▸ Extrait du document
>>
De nombreuses questions demeurent cependant. C'est le cas de la multi‑exposition, le fameux « cocktail », aussi bien dans le temps que dans les molécules. L'exposition à différentes substances modifie nos organismes par des processus d'épigénétique, l'adaptation génétique étant sans doute plus rapide que ce que nous imaginions. Pour l'instant, nous ne savons pas très bien comprendre les conséquences de ces phénomènes. Nous avons également des difficultés avec le changement d'échelle. Nous savons observer et comprendre des choses dans des modèles expérimentaux et des expériences en laboratoire sur des cellules, mais il demeure difficile d'extrapoler et d'envisager la réponse d'un organisme dans toute sa complexité. La détection des effets précoces est également importante. Heureusement, notre environnement n'est pas infecté par des doses létales de contaminants. Ce sont donc des effets subtils, des petites modifications des comportements que nous cherchons à détecter.
<<
▸ Données fournies
>>
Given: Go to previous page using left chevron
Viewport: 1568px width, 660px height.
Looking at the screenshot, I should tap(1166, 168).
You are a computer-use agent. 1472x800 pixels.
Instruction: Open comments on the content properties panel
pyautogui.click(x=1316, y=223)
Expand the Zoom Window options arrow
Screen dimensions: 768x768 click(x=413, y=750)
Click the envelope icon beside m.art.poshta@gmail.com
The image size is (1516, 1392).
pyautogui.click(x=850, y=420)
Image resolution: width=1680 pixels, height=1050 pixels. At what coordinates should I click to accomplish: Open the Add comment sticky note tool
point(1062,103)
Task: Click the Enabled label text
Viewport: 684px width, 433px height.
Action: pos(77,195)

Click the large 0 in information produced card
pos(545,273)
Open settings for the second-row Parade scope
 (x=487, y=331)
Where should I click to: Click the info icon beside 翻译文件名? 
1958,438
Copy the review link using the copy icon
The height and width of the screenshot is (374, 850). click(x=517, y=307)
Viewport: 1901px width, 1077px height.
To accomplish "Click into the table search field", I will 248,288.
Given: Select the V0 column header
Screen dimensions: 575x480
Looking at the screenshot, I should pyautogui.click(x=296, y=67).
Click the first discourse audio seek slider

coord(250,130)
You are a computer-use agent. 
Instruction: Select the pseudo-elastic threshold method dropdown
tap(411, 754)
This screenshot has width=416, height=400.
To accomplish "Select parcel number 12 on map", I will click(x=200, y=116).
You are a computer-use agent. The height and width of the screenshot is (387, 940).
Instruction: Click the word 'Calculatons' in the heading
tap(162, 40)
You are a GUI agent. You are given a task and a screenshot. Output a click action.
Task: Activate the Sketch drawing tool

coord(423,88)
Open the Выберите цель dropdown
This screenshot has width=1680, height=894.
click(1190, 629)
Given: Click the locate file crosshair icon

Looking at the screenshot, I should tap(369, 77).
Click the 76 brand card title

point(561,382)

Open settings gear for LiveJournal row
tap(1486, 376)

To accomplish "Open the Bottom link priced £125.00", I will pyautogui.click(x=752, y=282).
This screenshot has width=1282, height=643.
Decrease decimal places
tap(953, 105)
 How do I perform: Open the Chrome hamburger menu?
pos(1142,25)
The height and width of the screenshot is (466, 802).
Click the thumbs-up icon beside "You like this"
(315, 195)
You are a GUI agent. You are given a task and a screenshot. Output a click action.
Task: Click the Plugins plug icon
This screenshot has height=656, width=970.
<<
▸ Consigne
Répondez à ces questions à partir de l'extrait du document plus haut :
(a) Quel surnom donne-t-on à la multi-exposition ?
(b) Par quels processus l'exposition à différentes substances modifie-t-elle nos organismes ?
(c) Quels effets cherche-t-on à détecter, puisque l'environnement n'est pas infecté par des doses mortelles ?

▸ Réponse
(a) Le fameux « cocktail ».
(b) Par des processus d'épigénétique.
(c) Des effets subtils, de petites modifications des comportements.